Mężczyzna leżał na torowisku, wjechał na niego pociąg towarowy.
Dużo szczęścia miał mężczyzna, który w piątek nad ranem, omal nie zginął na torowisku pomiędzy ulicami Gajowa i Młodzianowska w Radomiu. O czwartej nad ranem najechał na niego pociąg towarowy jadący do Skarżyska Kamiennej. – Mężczyzna ma 60 lat, podczas zdarzenia był najprawdopodobniej pijany. Wszystko wskazuje na to, że leżał w miejscu, w którym jechał pociąg. Z obrażeniami głowy został przewieziony do szpitala w Radomiu – mówi Justyna Leszczyńska z Komendy Miejskiej Policji w Radomiu.

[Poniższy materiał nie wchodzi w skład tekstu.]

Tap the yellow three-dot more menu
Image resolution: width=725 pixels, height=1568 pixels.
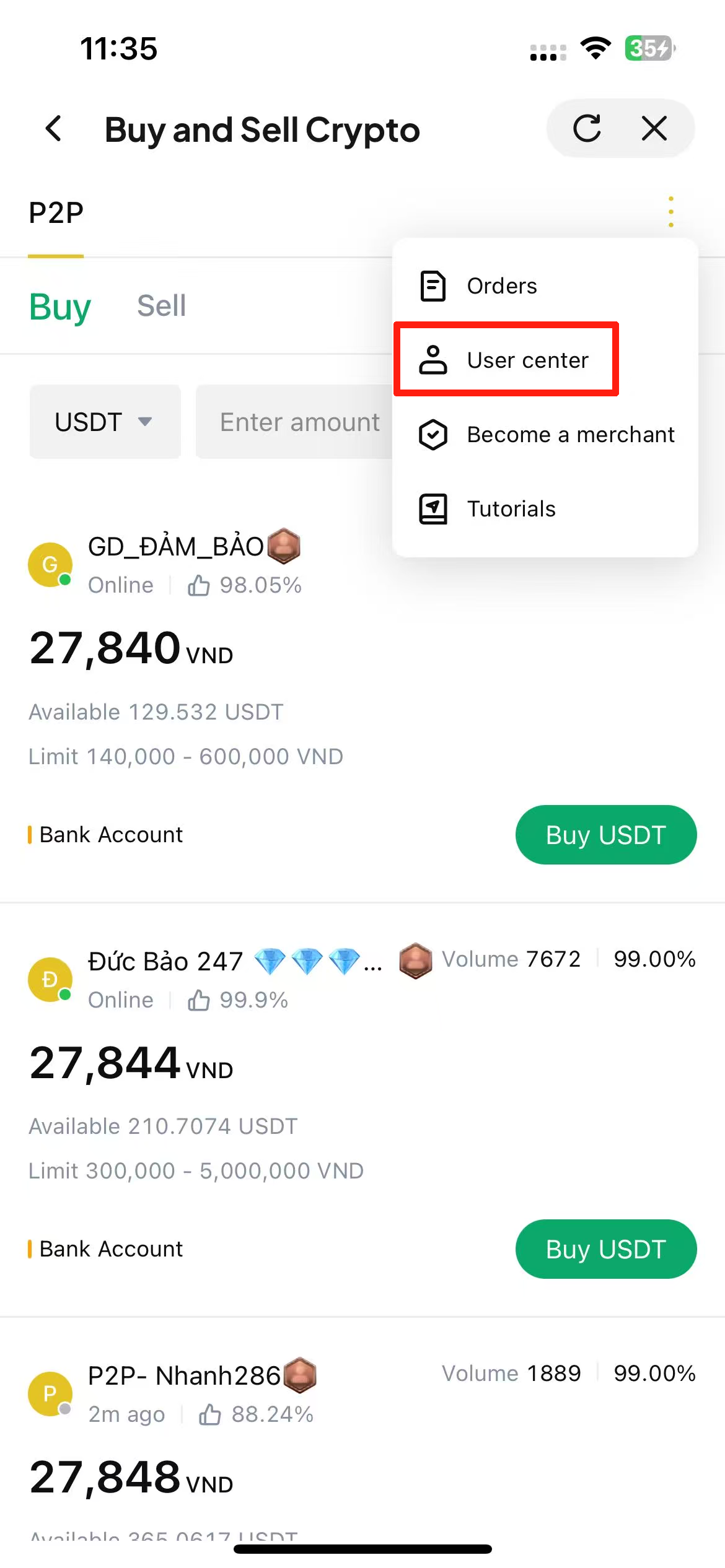670,212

W związku z tym zdarzeniem wystąpiła całkowita przerwa w ruchu wszystkich pociągów na trasie Radom-Skarżysko Kamienna. Dla pasażerów przewoźnik zorganizował komunikację zastępczą – PKS Radom.
Z informacji jakie przekazał nam jeden z podróżnych wynika, że autobusy PKS przewożą osoby udające się do Skarżyska, do stacji w Rożkach, tam przesiadają się do pociągu, który dowozi ich następnie do stacji docelowej w Skarżysku. Podobne zdarzenie miało miejsce pod koniec września 2013 Na przejeździe kolejowym przy ulicy Gajowej w Radomiu zginął 67–letni, bezdomny mężczyzna. Także leżał na torowisku i najechał na niego pociąg towarowy.